Nous, militant.e.s de la France Insoumise, tirons la sonnette d’alarme. Nous traversons en effet une véritable crise interne liée aux décisions « verticales » à répétition que nous subissons : par exemple de la création de l’Union Populaire à la création de la NUPES, à aucun moment nous n’avons été consultés. Qui rejoint ces parlements ? Qui en devient président.e ? Qui décide de leurs créations et de leur rôle ? On ne sait pas… On devine juste ou on l’apprend par les médias…
Ce dysfonctionnement, ou plutôt l’absence totale de démocratie entre les « décideurs » et les militants de terrain que nous sommes, n’est pas nouveau à la France Insoumise ; à de nombreuses reprises, et sur des sujets d’importance, notre avis a été ignoré. Absence de débat interne sur la gestion de la crise sanitaire, nomination des porte-paroles sans consultation des militant.e.s, impossibilité de dresser des bilans après des élections… sont d’autres exemples de dysfonctionnements qui nous inquiètent.
Nous avons souvent été d’accord avec les décisions prises tout en regrettant qu’elles soient venues d’en haut sans consultation interne. C’est bien sûr pire quand nous sommes confrontés à un choix avec lequel nous sommes en désaccord. Par exemple, et pour l’ensemble des signataires de cet Appel, la décision des alliances en haut, très éloignée des réalités du terrain et sans l’avis des militant.e.s, est une décision dévastatrice et a localement affaibli les groupes d’action.
Pour d’autres, l’absence d’un espace où on peut se parler, tirer des bilans et constater des désaccords provoque un réel turn-over. Des camarades s’éloignent découragés alors même qu’ils restent en accord avec notre projet commun.

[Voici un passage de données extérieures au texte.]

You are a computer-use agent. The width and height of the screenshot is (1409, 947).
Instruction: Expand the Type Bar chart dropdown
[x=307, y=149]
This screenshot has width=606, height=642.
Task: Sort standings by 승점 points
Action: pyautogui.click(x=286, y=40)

Début Novembre, apprendre par voie de presse la recomposition des instances de notre mouvement, à 48h d’une Assemblée populaire (décidée par qui ? avec quelle stratégie ?) est un autre motif d’exaspération…
Et les exemples ne manquent pas de décisions qui nous concernent et qui sont prises sans débats ni explications : même quand on en demande, le siège se mure dans un silence la plupart du temps.
Alors, beaucoup d’entre nous sommes aujourd’hui pris entre deux feux : essayer de changer les choses en construisant ensemble une véritable structure rendant possible à la base de participer au choix des orientations politiques importantes, comme la stratégie et les alliances, ou tout simplement rendre publique cette pratique très discutable…
Car si notre détermination à faire émerger un monde meilleur reste intacte, nous ne voulons plus nous contenter de jouer les petites mains au service d’une poignée de « cadres » qui décident pour nous et en notre nom, d’autant plus dans un mouvement qui prône la 6ème République, la révocation des élu.e.s et le RIC.
Nous, militant.e.s de la France Insoumise, demandons à être respectés et entendus rapidement ! Que ce soit aux Amphis ou dans les échanges entre militants sur le terrain, cette demande forte est importante et présente sur tout le territoire.
Notre mouvement ne survivra pas à cette verticalité incessante, en totale contradiction avec les principes que nous défendons. Le contexte pourri d’alliance des droites et de l’extrême droite nous oblige à être rassemblés, à être encore plus forts. Or notre renforcement passe par la co-construction des instances de décision.
La prochaine échéance électorale est en mai 2024. Nous avons encore le temps.